[Pixel coordinate grounding data]

·····

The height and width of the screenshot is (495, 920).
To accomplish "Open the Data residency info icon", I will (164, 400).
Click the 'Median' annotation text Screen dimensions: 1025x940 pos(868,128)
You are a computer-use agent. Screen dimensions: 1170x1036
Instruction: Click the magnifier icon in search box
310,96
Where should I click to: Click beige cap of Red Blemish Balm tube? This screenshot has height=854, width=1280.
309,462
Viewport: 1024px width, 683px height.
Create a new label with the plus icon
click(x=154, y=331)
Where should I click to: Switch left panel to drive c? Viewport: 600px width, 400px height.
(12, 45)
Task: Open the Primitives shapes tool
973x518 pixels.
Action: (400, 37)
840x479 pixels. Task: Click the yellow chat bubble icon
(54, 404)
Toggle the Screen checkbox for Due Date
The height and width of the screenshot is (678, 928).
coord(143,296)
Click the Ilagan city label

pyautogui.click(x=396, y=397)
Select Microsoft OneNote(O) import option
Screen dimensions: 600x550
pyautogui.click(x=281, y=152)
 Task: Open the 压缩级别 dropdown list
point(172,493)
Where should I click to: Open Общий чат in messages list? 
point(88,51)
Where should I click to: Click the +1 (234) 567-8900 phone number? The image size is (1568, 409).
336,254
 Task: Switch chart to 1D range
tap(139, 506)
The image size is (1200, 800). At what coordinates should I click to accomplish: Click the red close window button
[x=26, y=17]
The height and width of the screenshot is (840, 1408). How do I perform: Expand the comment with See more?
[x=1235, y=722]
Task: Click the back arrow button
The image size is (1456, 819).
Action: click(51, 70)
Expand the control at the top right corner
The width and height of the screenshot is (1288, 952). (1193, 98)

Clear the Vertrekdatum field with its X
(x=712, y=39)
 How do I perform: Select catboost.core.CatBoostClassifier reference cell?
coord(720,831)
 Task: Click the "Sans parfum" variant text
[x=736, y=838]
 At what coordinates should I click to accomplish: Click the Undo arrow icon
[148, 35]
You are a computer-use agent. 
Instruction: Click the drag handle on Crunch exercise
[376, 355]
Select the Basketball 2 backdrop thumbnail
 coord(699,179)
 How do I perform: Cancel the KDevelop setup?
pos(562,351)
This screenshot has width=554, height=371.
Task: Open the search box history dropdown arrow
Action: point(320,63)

·····

> **REQUIRED ACTION**
What lines in the entries contain "agent"? Report each one by copying it.

> **WRITTEN REPLY**
You are a computer-use agent. Screen dimensions: 1170x1036
You are a computer-use agent. 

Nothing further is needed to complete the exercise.